Script Use of Lexicometry in Sensometrics

4.4. MFACT. Global significance of the results

MFACT allows us to obtain an average of the individual configurations, and to place each one in relation to this average, thereby providing elements for comparison.

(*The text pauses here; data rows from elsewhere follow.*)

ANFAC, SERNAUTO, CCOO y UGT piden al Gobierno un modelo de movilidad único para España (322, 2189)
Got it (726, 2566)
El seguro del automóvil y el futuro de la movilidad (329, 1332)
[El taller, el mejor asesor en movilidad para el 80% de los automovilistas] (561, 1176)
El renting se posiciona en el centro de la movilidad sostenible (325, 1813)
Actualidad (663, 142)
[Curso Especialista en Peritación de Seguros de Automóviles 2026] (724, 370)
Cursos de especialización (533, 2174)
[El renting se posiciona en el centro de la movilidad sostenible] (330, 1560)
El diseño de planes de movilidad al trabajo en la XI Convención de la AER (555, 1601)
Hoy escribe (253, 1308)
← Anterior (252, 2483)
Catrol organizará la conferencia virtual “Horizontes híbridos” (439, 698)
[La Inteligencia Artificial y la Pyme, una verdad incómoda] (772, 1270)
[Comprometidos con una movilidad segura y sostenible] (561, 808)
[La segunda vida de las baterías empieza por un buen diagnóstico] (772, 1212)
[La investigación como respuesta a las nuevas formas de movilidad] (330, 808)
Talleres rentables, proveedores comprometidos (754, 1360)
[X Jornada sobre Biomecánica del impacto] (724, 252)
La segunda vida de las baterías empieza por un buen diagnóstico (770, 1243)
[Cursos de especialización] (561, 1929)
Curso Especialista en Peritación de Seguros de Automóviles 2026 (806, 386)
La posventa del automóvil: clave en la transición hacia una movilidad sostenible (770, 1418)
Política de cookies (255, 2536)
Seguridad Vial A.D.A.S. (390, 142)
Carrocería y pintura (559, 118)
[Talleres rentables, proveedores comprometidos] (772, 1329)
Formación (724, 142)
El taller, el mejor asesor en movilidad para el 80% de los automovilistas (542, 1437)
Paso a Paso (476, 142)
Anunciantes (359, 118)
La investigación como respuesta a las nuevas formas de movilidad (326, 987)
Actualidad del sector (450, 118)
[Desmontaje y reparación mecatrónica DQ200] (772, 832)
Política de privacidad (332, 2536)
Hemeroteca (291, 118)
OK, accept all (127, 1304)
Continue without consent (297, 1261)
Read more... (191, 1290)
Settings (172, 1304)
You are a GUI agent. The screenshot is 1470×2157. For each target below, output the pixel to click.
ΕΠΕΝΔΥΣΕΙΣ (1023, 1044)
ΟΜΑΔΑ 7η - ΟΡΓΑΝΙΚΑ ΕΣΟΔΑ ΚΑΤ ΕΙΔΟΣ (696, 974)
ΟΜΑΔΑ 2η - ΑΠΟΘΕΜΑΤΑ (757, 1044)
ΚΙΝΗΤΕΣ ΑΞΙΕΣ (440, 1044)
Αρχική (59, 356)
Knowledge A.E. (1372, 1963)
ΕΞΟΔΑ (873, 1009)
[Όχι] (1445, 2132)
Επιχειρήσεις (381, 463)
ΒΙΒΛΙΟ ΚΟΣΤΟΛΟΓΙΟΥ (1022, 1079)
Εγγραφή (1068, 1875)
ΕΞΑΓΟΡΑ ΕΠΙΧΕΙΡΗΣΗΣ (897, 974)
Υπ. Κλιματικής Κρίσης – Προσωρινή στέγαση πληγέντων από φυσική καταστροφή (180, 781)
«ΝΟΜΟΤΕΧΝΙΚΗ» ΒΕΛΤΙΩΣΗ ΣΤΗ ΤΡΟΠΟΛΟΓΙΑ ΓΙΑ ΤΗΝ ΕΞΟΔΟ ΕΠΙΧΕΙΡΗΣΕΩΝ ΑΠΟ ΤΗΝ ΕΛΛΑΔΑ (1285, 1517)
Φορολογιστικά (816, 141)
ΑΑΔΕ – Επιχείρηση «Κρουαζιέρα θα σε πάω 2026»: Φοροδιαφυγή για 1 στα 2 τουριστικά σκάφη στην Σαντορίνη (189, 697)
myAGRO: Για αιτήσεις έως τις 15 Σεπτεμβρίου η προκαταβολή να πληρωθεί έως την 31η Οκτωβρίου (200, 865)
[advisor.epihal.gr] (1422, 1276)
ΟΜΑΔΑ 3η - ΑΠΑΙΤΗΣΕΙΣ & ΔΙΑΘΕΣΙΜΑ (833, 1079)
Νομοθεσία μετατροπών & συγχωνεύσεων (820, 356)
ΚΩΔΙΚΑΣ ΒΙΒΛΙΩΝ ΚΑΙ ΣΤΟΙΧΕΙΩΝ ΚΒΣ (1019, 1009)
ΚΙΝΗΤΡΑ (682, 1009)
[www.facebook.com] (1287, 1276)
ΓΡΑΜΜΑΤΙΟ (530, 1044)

We will use the MFA function of FactoMineR package:

MFA (base, group, type = rep("s",length(group)), excl = NULL, ind.sup = NULL, ncp = 5, name.group = NULL,
num.group.sup = NULL, graph = TRUE, weight.col.mfa = NULL, row.w = NULL, axes = c(1,2), tab.comp=NULL)

base parameter

base is a a data frame joining column-wise:

1.- Dataframe TMul24, (multiple table 8 wines x 393 words). 393 is the number of columns (variables) yuxtaposing the 24 DocumentTerm tables. These variables shall be considered active variables.

dim(TMul24)

2.- The DocumentTerm matrix for 15 French judges (8 wines x 137 terms) ; as.matrix(sum.TD.Fr15$DocTerm)

sum.TD.Fr15$DocTerm

3.- The DocumentTerm matrix for 9 Catalan judges (8 wines x 95 terms) ; as.matrix(sum.TD.Fr15$DocTerm)

sum.TD.Cat9$DocTerm

4.- The average scores for each wine from French (FrScore, position 25) and Catalan (CatScore, position 26)

base[,25:26]

We join these four objects in the multiple table (8 x 627) MFA.Data24:

MFA.Data24 <- cbind(TMul24, as.matrix(sum.TD.Fr15$DocTerm),
as.matrix(sum.TD.Cat9$DocTerm), base[,25:26])
dim(MFA.Data24)

Tmul24 will be the active table (group). The rest (French sum table -sum.TD.Fr15$DocTerm-, Catalan sum table -sum.TD.Cat9$DocTerm- and scores) will be supplementary groups.

 

group parameter

group is a vector with the number of variables in each group.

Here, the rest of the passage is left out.